A más de setenta, zumbaba el aire en mi ventanilla, que llevaba unos centímetros abierta. Veía las manos de Elena a la escasa luz del cuadro de mando, la fosforescente punta del cigarrillo, su falda, que dejaba al descubierto sus rodillas, redondas, grandes. Comprobé la hora. Elena, que había intentado arrancarle algo más que ruidos a la radio, desconectó. Cruzamos pocos automóviles en dirección contraria. Después del puente, la carretera bajaba ya. A lo lejos, entre la lluvia que era más escasa, aparecieron las luces de la colonia.
—Para —dijo, de pronto, Elena.
Frené lentamente a un lado de la carretera.
—¿El último cigarrillo?
—También eso. Pero ¿sabes dónde estamos?
—Sí, ¿por qué?
—No, no lo sabes. Hace siete años, veníamos tú y yo de Francia…
—¡Ya!
—Era una tarde de mucho sol y mucho frío. Nos paramos aquí a ver el mar. Estuvimos por los pinos, nos sentamos en la cuneta. Y pensamos hacer una ciudad ahí. Una ciudad nuestra.
—Tú elegiste el sitio. Aquella noche nos dormimos muy tarde, haciendo planes.
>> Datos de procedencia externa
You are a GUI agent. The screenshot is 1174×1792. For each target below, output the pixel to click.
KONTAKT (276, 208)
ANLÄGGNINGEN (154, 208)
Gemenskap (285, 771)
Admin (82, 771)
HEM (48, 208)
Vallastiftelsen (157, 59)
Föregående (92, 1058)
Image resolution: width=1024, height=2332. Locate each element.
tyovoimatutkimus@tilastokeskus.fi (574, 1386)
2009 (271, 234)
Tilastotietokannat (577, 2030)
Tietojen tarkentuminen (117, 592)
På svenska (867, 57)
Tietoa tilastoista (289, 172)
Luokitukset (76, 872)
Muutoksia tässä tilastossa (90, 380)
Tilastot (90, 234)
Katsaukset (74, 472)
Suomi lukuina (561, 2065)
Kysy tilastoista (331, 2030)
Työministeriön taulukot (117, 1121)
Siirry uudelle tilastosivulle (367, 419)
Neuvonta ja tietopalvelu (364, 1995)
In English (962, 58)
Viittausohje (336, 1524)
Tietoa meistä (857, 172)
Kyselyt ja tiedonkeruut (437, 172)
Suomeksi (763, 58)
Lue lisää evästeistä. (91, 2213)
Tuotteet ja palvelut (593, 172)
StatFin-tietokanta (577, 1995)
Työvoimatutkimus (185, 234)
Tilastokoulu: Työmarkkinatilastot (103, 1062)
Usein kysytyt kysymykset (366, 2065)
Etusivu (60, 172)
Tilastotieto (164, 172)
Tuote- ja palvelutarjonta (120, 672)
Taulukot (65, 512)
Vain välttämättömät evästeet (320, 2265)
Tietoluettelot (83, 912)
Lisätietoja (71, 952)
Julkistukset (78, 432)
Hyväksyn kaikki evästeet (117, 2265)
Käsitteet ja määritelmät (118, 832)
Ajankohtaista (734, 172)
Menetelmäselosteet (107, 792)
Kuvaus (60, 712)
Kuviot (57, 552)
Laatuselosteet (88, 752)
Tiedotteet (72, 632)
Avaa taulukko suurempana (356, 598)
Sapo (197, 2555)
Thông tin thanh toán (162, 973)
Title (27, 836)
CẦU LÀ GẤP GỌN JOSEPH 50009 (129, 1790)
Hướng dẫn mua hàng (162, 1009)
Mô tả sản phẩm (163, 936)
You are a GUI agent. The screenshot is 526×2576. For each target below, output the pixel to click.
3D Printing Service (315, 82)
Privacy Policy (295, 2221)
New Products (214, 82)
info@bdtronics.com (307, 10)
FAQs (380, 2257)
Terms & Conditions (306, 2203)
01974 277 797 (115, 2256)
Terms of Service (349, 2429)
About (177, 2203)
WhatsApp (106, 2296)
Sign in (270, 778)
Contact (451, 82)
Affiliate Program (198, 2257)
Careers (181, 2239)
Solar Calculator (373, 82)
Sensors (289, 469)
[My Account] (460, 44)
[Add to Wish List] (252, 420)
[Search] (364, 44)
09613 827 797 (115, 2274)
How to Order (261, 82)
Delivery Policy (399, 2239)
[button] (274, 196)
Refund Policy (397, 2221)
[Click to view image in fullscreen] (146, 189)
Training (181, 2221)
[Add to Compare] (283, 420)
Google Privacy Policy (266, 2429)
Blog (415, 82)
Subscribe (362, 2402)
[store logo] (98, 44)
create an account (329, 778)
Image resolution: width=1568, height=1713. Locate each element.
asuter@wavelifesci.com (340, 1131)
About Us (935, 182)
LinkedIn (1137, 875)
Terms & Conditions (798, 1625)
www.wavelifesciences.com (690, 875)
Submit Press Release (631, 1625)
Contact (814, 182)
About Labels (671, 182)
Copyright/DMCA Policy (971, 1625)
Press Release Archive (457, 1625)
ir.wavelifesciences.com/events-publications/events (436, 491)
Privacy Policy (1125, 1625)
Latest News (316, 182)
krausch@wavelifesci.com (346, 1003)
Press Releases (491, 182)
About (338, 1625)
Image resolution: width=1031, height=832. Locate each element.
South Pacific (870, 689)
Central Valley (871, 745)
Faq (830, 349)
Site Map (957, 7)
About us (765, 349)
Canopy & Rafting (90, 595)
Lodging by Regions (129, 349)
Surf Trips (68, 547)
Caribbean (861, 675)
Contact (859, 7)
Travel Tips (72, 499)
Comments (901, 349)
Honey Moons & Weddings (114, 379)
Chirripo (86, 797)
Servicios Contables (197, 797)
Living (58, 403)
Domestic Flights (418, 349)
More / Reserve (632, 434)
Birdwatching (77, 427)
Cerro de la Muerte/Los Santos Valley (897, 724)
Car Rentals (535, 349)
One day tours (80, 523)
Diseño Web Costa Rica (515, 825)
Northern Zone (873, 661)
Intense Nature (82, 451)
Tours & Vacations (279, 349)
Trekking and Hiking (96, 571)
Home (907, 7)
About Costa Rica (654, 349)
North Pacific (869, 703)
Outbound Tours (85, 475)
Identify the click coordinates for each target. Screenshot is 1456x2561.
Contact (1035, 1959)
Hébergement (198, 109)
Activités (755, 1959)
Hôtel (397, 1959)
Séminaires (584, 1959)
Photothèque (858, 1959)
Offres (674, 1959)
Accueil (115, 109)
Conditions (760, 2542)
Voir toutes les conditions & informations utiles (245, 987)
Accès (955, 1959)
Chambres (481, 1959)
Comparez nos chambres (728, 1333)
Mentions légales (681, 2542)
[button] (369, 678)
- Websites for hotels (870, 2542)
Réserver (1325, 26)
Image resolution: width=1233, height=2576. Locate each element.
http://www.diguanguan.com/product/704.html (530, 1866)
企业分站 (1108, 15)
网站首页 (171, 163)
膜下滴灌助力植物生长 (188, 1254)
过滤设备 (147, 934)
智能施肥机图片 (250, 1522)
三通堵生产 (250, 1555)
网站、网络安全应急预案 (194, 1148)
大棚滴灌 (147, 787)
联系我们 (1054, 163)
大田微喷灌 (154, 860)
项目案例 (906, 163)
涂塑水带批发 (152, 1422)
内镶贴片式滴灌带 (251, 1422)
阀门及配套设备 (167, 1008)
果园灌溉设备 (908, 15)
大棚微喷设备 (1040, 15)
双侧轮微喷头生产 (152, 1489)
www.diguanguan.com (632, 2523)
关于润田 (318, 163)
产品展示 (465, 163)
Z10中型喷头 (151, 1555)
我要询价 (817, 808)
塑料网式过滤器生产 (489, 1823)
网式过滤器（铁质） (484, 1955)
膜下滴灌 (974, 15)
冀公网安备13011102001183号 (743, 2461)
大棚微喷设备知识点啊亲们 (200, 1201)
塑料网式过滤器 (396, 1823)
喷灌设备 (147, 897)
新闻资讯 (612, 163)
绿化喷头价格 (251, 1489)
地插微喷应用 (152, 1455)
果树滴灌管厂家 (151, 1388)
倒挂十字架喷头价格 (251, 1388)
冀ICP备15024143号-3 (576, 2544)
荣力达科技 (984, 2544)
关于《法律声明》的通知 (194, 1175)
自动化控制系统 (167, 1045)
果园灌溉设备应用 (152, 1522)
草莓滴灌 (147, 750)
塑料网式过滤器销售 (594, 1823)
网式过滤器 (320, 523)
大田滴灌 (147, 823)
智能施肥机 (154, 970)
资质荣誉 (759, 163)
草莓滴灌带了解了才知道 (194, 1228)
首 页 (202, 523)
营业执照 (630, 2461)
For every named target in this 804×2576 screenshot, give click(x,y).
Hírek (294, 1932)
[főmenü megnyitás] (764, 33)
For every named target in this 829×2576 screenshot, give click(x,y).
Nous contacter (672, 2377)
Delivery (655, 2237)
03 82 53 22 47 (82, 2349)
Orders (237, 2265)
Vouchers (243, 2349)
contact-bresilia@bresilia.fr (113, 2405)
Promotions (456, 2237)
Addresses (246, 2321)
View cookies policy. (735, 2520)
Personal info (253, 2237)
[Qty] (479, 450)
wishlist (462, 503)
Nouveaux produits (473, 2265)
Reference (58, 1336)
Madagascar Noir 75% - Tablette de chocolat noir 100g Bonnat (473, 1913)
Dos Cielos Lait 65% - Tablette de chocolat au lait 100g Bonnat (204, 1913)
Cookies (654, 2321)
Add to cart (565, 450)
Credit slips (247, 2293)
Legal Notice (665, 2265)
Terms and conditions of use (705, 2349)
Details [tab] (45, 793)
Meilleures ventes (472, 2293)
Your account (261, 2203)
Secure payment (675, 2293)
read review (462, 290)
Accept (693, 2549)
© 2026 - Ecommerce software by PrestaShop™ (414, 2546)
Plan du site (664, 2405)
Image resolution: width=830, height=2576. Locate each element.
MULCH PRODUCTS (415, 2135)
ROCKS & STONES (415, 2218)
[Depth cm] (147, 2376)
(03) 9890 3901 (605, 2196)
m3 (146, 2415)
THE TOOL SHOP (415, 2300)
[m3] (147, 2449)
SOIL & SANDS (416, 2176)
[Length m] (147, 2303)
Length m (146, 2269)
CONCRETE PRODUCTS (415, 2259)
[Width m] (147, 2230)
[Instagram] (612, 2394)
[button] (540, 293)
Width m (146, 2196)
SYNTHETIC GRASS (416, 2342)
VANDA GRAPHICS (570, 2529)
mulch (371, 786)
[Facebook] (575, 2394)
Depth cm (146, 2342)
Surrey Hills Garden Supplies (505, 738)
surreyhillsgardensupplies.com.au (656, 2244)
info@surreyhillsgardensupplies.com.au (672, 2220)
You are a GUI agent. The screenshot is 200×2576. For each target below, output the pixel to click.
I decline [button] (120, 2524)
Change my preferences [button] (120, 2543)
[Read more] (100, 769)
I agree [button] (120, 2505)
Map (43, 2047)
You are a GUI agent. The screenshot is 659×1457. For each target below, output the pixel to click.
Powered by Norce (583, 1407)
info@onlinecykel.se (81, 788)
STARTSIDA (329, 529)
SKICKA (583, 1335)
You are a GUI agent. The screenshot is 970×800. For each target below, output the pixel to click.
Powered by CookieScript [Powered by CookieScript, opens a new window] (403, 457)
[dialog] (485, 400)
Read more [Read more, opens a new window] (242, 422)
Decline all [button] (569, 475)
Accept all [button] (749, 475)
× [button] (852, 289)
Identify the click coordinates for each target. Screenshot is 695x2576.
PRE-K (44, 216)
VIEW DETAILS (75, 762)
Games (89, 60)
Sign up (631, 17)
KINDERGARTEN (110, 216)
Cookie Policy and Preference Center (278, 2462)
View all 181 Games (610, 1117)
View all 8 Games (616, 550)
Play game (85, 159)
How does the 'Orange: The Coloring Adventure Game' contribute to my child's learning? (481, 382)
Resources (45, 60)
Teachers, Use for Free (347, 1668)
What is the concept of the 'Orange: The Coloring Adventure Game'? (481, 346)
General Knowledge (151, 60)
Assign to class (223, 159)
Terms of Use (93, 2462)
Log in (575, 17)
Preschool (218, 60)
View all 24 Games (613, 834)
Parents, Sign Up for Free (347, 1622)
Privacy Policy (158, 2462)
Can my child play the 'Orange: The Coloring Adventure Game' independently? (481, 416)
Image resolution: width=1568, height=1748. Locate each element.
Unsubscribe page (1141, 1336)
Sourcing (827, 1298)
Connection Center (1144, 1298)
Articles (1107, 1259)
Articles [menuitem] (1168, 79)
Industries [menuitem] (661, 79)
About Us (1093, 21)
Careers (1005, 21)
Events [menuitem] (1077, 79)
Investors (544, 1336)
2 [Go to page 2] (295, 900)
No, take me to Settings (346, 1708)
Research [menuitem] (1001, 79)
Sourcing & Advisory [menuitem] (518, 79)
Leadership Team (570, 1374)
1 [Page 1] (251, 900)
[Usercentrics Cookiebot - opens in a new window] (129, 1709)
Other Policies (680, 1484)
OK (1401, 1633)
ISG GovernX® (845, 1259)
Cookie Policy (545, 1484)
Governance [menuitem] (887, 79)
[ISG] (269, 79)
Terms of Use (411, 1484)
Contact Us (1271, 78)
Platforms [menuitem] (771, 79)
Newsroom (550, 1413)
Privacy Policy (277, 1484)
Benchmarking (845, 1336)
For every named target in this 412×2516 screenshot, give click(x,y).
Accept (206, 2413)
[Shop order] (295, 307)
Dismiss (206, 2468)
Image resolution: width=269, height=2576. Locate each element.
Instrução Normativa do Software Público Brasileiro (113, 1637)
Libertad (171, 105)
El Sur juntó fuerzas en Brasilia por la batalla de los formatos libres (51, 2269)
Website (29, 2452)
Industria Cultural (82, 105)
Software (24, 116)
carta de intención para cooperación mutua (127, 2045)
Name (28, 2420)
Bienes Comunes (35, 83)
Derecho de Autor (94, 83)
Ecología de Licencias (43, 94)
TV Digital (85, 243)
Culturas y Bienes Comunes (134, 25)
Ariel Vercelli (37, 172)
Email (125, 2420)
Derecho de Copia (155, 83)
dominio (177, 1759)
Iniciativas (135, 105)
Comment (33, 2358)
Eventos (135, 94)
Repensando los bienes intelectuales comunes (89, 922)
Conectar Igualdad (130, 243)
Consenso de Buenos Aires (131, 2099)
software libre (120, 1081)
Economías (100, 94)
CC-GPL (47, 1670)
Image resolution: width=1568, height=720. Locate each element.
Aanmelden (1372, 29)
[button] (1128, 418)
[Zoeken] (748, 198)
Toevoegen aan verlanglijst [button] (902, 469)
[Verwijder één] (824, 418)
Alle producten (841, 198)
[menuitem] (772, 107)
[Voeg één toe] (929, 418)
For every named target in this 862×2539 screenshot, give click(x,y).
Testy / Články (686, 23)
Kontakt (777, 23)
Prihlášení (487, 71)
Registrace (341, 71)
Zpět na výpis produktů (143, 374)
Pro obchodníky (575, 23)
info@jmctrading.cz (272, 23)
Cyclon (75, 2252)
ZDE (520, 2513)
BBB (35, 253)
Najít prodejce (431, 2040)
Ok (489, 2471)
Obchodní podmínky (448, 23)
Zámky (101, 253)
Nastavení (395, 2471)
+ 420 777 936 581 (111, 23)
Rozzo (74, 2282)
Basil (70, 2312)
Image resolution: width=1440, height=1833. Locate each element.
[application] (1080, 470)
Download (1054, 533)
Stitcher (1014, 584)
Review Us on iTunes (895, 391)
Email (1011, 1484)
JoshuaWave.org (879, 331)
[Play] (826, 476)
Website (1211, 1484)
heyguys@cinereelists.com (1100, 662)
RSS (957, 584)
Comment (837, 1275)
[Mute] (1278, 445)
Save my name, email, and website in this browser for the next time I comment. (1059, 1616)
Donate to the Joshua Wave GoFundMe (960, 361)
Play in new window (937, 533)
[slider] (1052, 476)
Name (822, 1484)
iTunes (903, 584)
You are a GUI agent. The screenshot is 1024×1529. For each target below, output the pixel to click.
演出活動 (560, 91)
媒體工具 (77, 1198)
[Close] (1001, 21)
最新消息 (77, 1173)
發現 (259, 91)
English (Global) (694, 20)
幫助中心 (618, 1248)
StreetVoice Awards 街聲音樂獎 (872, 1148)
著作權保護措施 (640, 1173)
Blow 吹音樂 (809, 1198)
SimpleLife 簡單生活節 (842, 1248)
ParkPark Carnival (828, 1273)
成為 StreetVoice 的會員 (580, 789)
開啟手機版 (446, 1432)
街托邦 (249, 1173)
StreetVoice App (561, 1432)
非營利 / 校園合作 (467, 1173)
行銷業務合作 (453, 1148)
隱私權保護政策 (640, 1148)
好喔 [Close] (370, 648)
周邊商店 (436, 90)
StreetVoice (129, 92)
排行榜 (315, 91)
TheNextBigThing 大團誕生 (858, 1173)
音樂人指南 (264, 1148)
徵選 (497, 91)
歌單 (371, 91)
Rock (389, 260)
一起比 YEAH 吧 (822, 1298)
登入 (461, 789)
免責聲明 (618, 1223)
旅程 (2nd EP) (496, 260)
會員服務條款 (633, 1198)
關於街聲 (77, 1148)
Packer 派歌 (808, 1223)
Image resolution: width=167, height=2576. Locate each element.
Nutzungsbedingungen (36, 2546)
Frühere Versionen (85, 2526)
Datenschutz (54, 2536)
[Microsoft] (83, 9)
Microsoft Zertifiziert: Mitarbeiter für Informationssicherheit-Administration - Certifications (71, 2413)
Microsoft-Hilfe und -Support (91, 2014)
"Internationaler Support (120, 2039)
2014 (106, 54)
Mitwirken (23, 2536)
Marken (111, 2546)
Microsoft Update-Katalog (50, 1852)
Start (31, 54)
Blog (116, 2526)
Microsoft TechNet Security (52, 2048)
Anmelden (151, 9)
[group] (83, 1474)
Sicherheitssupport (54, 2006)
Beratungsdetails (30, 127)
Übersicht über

—¿Comprendes ahora por qué eres distinto? Porque eres capaz de construir una ciudad en un trozo de tierra, que a mí me gusta. Y ganar una montaña de dinero en ello. Por eso eres distinto y porque nadie sabe que tú y yo lo pensamos juntos y que lo hiciste —su mano tropezó en el volante— para los dos. Creo que tienes derecho a sentirte diferente y a no preocuparte por ciertas cosas.
—Pero yo… —ella me calló con un beso.
Aplastó el cigarrillo, riendo.
—Deja de pensar en esa chica. No me gusta que pienses en otras mujeres, sobre todo si están muertas.
Pisé el embrague y el automóvil comenzó a rodar cuesta abajo. La inercia, a los pocos metros, puso en marcha el motor.